Meanwhile, Blendle, the “iTunes of News” seems like it too is flirting with a subscription model for a “Blendle Bundle.” At least that’s what they’re hinting in a recent survey sent to Blendle users.

And, last week, Apple announced that its App Store will allow a variety of apps to use a subscription model for payment. On Monday the company told attendees at its World Wide Developers’ conference keynote that major publishers like National Geographic will be able to offer subscriptions to content in the Apple News app.

This, despite the fact that very few subscription or paywall models have worked well, except for major players like the Wall Street Journal and the New York Times.

Sure, subscriptions have been a winning bet for Netflix, Spotify and audible.com. And, of course, magazines and newspapers depended on a subscription/advertising income stream for decades, not that it’s working out so well.

Consumers are in a different place today, and that’s a place where we are starting to feel nickeled, dimed, drawn and quartered by each $5, $7 or $10 subscription we’re paying out each month already.

We are reaching peak subscription fatigue. So, there’s real first mover advantage when it comes to subscription categories. We were keen to sign up for Netflix, when the idea of all-you-can eat streaming TV was fresh and new. But we’re much less likely to sign up for Hulu or Shomi or other latecomers.

On the apps side, we might be willing to part with $5 a year for the three or four must-have apps on our phones, but after that, we’ll get pretty picky. This is even the case when we would gladly pay $5 each year for a new version of an app we like. We are much happier to give away money from an eyedropper than from a dripping tap we’re afraid will never stop leaking. And, the reality is that most non-nerd users don’t have more than three non-built in apps on their phones at the best of times.

Right now Blendle has a very user-friendly model, micropayments for just the stories you want from a slate of great magazines, including Slate, Fast Company and the New York Times. The fact that they are flirting with a subscription model suggests that those micropayments aren’t making macroeconomic sense for them.

And then there’s the National Observer. Some Canadian sites like allnovascotia.com have adopted a subscription model. In their case a hefty $15 a month, jacked up to $30 a month after 60 days. But it’s an outlier and most of its subscribers are businesses. At that, the publication has only just about 9,000 subscribers. Plus, it’s aggressively against sharing any content online beyond a strict paywall. It’s not so much as a walled garden as a journalism penal colony. And, it’s a business model that better suits an exclusive print business newsletter than a web property.

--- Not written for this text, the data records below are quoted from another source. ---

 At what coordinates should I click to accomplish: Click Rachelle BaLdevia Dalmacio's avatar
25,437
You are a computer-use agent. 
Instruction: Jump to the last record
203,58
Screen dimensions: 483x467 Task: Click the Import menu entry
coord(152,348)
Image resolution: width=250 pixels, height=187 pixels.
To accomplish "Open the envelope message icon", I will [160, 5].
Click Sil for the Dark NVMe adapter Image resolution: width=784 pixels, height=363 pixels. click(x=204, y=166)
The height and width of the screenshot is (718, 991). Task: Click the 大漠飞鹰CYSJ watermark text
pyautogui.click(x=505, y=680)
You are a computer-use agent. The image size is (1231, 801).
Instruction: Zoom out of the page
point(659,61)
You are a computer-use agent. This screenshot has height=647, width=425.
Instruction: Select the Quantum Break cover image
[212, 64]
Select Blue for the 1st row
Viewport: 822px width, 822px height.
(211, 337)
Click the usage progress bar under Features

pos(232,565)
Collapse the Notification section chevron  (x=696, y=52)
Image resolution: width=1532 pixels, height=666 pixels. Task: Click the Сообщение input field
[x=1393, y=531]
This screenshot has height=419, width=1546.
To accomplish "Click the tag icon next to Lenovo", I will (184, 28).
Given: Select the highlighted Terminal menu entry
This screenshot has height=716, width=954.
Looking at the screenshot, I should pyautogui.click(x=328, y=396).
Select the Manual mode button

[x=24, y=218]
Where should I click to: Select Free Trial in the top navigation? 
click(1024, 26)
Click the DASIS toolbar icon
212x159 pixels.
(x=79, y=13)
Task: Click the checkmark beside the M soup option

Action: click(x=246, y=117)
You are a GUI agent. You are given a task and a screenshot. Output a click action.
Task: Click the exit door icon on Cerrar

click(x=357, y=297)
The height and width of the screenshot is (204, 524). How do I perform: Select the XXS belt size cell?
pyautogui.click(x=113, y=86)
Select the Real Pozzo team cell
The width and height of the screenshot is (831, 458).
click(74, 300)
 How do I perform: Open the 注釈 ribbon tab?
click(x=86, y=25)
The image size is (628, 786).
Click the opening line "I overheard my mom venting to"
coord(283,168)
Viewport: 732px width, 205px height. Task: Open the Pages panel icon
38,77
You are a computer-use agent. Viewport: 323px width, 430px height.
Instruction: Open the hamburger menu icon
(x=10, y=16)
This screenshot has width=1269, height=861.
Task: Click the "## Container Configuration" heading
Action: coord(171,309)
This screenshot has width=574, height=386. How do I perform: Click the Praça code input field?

That’s not a model the National Observer can emulate. It’s an issues-based publication that needs to have it stories discussed, shared and noticed, not just chatted about by 9,000 businesspeople and politicians. Paywalls dissuade social sharing, as do subscriptions. And, it’s not as if there isn’t a lot of environmental coverage and information already available in Canada, as good as the National Observer’s journalism is.

Plus, it’s really hard to sell a leaky hose to folks who just want a smaller eyedropper.

Listen to an audio version of this column, read by the author.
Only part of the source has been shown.